Instruction: 'VFNMSUB132SD, VFNMSUB213SD, VFNMSUB231SD'. Intrinsic: '_mm_fnmsub_sd'. Requires FMA.

func FnmsubSs

func FnmsubSs(a x86.M128, b x86.M128, c x86.M128) (dst x86.M128)

FnmsubSs: Multiply the lower single-precision (32-bit) floating-point elements in 'a' and 'b', and subtract the lower element in 'c' from the negated intermediate result. Store the result in the lower element of 'dst', and copy the upper 3 packed elements from 'a' to the upper elements of 'dst'.

dst[31:0] := -(a[31:0] * b[31:0]) - c[31:0]
dst[127:32] := a[127:32]
dst[MAX:128] := 0

Instruction: 'VFNMSUB132SS, VFNMSUB213SS, VFNMSUB231SS'. Intrinsic: '_mm_fnmsub_ss'. Requires FMA.

func M256FmaddPd

func M256FmaddPd(a x86.M256d, b x86.M256d, c x86.M256d) (dst x86.M256d)

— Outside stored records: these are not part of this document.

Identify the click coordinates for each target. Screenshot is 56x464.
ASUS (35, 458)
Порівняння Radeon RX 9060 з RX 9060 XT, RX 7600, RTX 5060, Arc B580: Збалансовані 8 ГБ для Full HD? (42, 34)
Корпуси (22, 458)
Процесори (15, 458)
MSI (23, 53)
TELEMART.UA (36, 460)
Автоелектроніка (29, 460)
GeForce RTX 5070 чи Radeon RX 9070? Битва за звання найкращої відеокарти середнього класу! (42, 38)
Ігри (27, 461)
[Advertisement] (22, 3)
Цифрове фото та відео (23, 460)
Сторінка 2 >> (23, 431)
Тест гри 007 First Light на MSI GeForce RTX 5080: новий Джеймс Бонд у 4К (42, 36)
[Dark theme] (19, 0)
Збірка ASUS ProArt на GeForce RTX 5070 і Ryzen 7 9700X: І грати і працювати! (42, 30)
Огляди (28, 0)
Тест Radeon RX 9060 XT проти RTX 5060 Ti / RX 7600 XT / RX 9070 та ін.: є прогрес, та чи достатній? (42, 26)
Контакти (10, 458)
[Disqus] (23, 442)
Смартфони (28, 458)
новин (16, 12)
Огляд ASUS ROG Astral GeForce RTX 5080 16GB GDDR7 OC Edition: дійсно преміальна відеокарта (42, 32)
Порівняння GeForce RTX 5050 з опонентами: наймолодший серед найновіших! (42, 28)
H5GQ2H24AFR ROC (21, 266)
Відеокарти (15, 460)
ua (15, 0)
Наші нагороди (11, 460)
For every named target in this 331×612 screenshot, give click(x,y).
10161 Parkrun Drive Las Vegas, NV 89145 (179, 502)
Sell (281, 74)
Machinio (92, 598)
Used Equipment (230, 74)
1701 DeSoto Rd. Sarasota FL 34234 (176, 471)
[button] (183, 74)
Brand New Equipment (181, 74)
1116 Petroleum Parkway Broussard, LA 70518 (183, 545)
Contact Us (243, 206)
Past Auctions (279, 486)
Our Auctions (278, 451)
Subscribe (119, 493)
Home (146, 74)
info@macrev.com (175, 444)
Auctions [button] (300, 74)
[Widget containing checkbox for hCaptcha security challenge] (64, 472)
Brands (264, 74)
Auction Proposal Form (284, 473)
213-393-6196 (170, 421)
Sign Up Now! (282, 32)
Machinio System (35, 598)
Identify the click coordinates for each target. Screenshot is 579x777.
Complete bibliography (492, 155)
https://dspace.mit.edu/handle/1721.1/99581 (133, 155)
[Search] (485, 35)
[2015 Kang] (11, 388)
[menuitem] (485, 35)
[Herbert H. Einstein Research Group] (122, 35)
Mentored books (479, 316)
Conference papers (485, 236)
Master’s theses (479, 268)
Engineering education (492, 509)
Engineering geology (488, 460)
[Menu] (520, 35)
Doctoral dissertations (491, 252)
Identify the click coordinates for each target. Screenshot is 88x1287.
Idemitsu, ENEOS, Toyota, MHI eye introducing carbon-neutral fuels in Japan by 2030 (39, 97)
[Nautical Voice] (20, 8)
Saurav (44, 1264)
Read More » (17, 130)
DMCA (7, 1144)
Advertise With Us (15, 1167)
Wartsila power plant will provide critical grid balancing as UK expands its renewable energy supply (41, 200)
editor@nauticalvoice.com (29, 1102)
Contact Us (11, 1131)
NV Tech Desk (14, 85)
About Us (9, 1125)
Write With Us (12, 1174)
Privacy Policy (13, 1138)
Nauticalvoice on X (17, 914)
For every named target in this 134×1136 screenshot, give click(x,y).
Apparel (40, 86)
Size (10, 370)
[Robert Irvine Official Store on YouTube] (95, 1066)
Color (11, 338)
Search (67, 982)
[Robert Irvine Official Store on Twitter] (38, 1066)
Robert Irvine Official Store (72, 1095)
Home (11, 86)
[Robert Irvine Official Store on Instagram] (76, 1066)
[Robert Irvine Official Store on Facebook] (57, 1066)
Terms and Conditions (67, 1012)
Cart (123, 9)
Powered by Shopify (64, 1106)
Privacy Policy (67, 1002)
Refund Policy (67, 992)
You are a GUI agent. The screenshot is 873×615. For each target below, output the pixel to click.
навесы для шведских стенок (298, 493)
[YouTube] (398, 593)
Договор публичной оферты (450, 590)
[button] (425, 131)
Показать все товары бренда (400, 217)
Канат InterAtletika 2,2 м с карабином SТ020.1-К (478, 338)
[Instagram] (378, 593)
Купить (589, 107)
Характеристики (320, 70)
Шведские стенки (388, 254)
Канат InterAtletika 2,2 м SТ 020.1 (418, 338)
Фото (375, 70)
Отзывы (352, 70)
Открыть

M256FmaddPd: Multiply packed double-precision (64-bit) floating-point elements in 'a' and 'b', add the intermediate result to packed elements in 'c', and store the results in 'dst'.

FOR j := 0 to 3
	i := j*64
	dst[i+63:i] := (a[i+63:i] * b[i+63:i]) + c[i+63:i]
ENDFOR
dst[MAX:256] := 0

Instruction: 'VFMADD132PD, VFMADD213PD, VFMADD231PD'. Intrinsic: '_mm256_fmadd_pd'. Requires FMA.

func M256FmaddPs

func M256FmaddPs(a x86.M256, b x86.M256, c x86.M256) (dst x86.M256)

M256FmaddPs: Multiply packed single-precision (32-bit) floating-point elements in 'a' and 'b', add the intermediate result to packed elements in 'c', and store the results in 'dst'.

FOR j := 0 to 7
	i := j*32
	dst[i+31:i] := (a[i+31:i] * b[i+31:i]) + c[i+31:i]
ENDFOR
dst[MAX:256] := 0

Instruction: 'VFMADD132PS, VFMADD213PS, VFMADD231PS'. Intrinsic: '_mm256_fmadd_ps'. Requires FMA.

func M256FmaddsubPd

func M256FmaddsubPd(a x86.M256d, b x86.M256d, c x86.M256d) (dst x86.M256d)

M256FmaddsubPd: Multiply packed double-precision (64-bit) floating-point elements in 'a' and 'b', alternatively add and subtract packed elements in 'c' to/from the intermediate result, and store the results in 'dst'.

FOR j := 0 to 3
	i := j*64
	IF (j is even)
		dst[i+63:i] := (a[i+63:i] * b[i+63:i]) - c[i+63:i]
	ELSE
		dst[i+63:i] := (a[i+63:i] * b[i+63:i]) + c[i+63:i]
	FI
ENDFOR
dst[MAX:256] := 0

Instruction: 'VFMADDSUB132PD, VFMADDSUB213PD, VFMADDSUB231PD'. Intrinsic: '_mm256_fmaddsub_pd'. Requires FMA.

func M256FmaddsubPs

func M256FmaddsubPs(a x86.M256, b x86.M256, c x86.M256) (dst x86.M256)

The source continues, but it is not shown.